Introduction

La pandémie de COVID-19 a eu des effets contradictoires sur l'environnement. D'une part, elle a réduit les émissions de dioxyde d'azote, un polluant atmosphérique, en raison de la baisse de l'activité industrielle et des déplacements. Cependant, elle a également entraîné une augmentation des émissions de méthane, le deuxième gaz à effet de serre le plus important après le dioxyde de carbone. Cette augmentation a été constatée par des capteurs satellitaires en 2020, avec un taux de croissance de 16,2 parties par milliard, le plus élevé depuis le début des mesures systématiques dans les années 80.

Contexte Technique

Le méthane est un gaz à effet de serre qui est détruit par un radical hydroxyle, une molécule hautement réactive qui le décompose en eau vapor et dioxyde de carbone. Cependant, la production de ce radical hydroxyle dépend de la présence de dioxyde d'azote, un polluant qui a diminué de 15 à 20% pendant les confinements de 2020. Cette diminution a réduit la capacité de l'atmosphère à détruire le méthane, ce qui a entraîné son accumulation. Les chercheurs estiment que cette réduction de la destruction du méthane a contribué à environ 80% de l'augmentation du taux de croissance du méthane en 2020.

Analyse et Implications

L'analyse des données satellitaires et des stations de surveillance au sol a montré que la source de cette augmentation des émissions de méthane n'était pas due aux événements de super-émission dans le secteur pétrolier et gazier, mais plutôt à une augmentation des émissions biogéniques, en particulier dans les zones humides tropicales. Les chercheurs ont constaté que les émissions de méthane dans ces régions, telles que le Sudd au Soudan du Sud et le bassin du Congo, ont augmenté en raison de précipitations record et d'inondations. Cela a entraîné une augmentation de la production de méthane par les micro-organismes qui prospèrent dans ces environnements.
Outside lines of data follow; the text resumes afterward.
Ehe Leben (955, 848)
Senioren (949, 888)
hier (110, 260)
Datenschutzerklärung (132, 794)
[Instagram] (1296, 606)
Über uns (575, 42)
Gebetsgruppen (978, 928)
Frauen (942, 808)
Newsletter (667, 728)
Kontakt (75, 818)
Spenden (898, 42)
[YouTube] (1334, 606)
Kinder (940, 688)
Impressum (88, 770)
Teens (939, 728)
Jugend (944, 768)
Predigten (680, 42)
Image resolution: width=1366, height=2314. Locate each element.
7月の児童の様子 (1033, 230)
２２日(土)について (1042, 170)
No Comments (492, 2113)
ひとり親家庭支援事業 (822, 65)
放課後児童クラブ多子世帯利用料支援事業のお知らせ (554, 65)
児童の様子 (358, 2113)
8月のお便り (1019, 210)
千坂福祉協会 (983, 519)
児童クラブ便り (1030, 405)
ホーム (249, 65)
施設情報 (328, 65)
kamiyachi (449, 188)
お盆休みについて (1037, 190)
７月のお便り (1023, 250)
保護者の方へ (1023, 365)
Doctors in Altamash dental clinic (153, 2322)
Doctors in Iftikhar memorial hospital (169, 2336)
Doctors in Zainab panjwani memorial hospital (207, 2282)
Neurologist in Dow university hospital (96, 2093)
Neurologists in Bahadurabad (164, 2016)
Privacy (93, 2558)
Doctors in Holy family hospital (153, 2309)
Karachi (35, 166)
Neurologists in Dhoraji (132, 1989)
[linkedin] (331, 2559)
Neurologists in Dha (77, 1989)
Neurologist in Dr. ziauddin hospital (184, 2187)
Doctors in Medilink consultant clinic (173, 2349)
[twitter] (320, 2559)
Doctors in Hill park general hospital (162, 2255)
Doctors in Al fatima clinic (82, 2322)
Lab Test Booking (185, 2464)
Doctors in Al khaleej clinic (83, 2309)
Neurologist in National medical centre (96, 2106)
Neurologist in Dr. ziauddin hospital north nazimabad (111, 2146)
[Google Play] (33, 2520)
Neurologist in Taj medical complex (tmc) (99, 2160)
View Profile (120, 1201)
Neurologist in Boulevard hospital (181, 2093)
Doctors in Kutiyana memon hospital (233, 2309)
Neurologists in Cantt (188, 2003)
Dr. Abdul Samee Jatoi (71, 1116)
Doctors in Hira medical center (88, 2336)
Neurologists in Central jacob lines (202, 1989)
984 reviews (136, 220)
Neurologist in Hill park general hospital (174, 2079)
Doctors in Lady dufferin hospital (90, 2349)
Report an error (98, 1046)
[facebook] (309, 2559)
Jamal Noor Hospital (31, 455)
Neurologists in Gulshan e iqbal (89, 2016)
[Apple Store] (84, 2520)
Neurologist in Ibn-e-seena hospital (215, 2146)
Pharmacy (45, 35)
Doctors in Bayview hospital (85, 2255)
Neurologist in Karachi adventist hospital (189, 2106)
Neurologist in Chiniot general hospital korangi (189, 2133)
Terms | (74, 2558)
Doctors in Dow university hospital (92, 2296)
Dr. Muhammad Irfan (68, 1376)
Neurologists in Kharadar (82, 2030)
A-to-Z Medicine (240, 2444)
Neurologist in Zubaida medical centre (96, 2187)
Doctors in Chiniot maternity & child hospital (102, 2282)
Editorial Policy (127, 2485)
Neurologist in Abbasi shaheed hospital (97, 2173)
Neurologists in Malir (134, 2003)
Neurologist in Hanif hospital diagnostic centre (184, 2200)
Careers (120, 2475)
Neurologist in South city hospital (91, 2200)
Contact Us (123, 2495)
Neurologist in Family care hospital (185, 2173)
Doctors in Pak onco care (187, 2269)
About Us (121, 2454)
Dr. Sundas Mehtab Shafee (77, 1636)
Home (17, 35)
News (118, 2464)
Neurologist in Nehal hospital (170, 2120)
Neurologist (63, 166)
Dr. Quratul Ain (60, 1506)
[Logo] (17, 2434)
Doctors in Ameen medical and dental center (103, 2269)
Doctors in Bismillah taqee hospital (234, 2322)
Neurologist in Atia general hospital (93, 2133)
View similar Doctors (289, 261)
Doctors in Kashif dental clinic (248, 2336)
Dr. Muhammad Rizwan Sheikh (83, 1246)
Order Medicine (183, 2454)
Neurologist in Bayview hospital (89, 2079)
Les implications de cette découverte sont importantes, car elles suggèrent que la réduction des émissions de méthane ne peut pas se limiter à la réduction des émissions industrielles, mais doit également prendre en compte les sources biogéniques.

Perspective

Les résultats de cette étude soulignent les complexités du système climatique et les défis pour réduire les émissions de gaz à effet de serre. La transition vers des sources d'énergie plus propres et la réduction des émissions de polluants atmosphériques sont des objectifs importants, mais elles doivent être accompagnées d'une compréhension plus approfondie des interactions entre les différents composants du système climatique. Les chercheurs doivent continuer à surveiller les émissions de méthane et à étudier les mécanismes qui les contrôlent, afin de développer des stratégies efficaces pour réduire ces émissions et atténuer les effets du changement climatique.